Bahá'í Faith's governing council calls on world's religious leaders to put out the fires of religious prejudice and fanaticism

May 15, 2002

NEW YORK — Decrying the persistence of religious prejudice as a barrier to global peace and prosperity, the international governing council of the Bahá'í Faith has addressed a message to the world's religious leaders. Bahá'í communities around the world are conveying it to religious leaders in all their countries, thus transmitting its appeal that they act decisively on the need to eradicate religious intolerance and fanaticism.

"With every day that passes, danger grows that the rising fires of religious prejudice will ignite a worldwide conflagration the consequences of which are unthinkable," writes the Universal House of Justice in the message addressed simply "to the World's Religious Leaders." (Full text available at: http://www.bahai.org/article-1-1-0-1.html)

"Tragically, organized religion, whose very reason for being entails service to the cause of brotherhood and peace, behaves all too frequently as one of the most formidable obstacles in the path; to cite a particularly painful fact, it has long lent its credibility to fanaticism," the appeal states. "We feel a responsibility, as the governing council of one of the world religions, to urge earnest consideration of the challenge this poses for religious leadership."

The theme of the message of the Universal House of Justice, the internationally elected council that guides the worldwide, five-million member Bahá'í community, points to the striking developments in the past century whereby prejudices based on gender, race or nationality have been recognized as unacceptable by all thinking people. Although they continue to exist in practice, there is a strong groundswell towards their abolition.
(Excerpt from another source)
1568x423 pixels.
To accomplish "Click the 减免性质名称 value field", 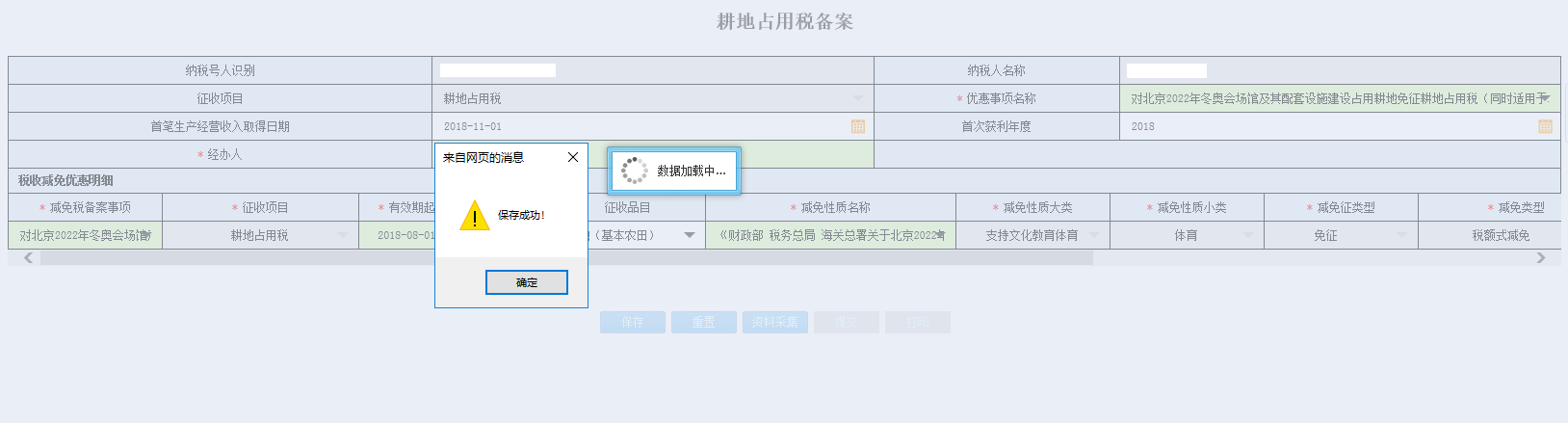I will pos(830,235).
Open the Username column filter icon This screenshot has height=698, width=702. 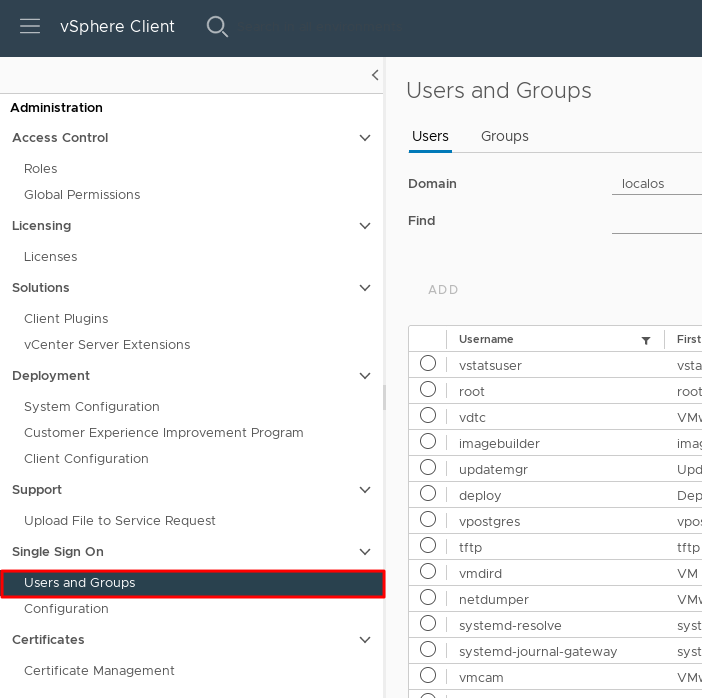click(x=646, y=340)
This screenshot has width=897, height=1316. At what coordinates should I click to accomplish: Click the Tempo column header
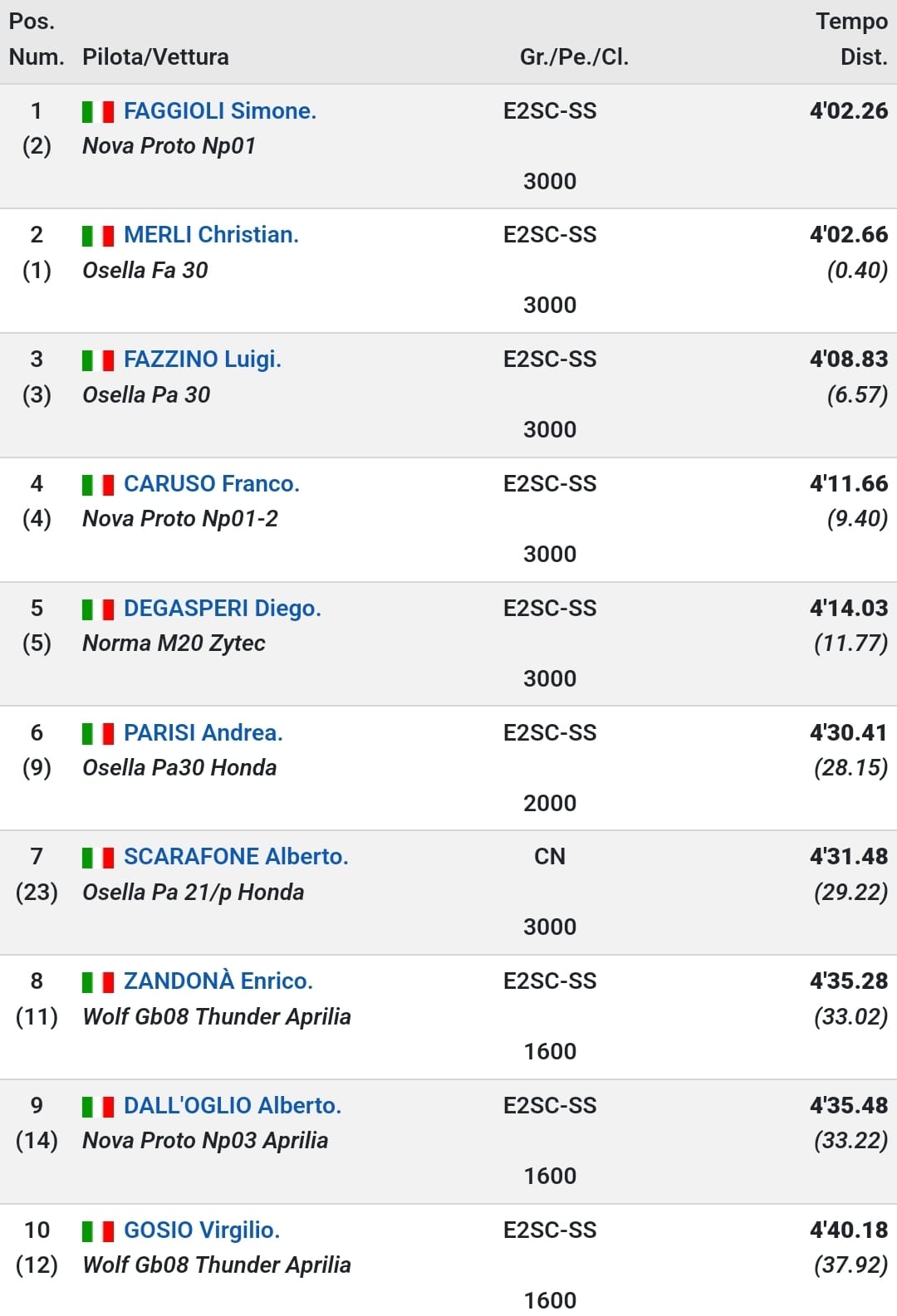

Religious prejudice persists, however, triggering a crisis, the message states, that should compel religious leaders to make a "break with the past as decisive as those that opened the way for society to address equally corrosive prejudices of race, gender and nation."

The statement offers the assistance of the Bahá'í community in working for religious unity to which the interfaith movement has been aspiring and, in closing, asserts: "We owe it to our partners in this common effort, however, to state clearly our conviction that interfaith discourse, if it is to contribute meaningfully to healing the ills that afflict a desperate humanity, must now address honestly and without further evasion the implications of the over-arching truth that called the movement into being: that God is one and that, beyond all diversity of cultural expression and human interpretation, religion is likewise one."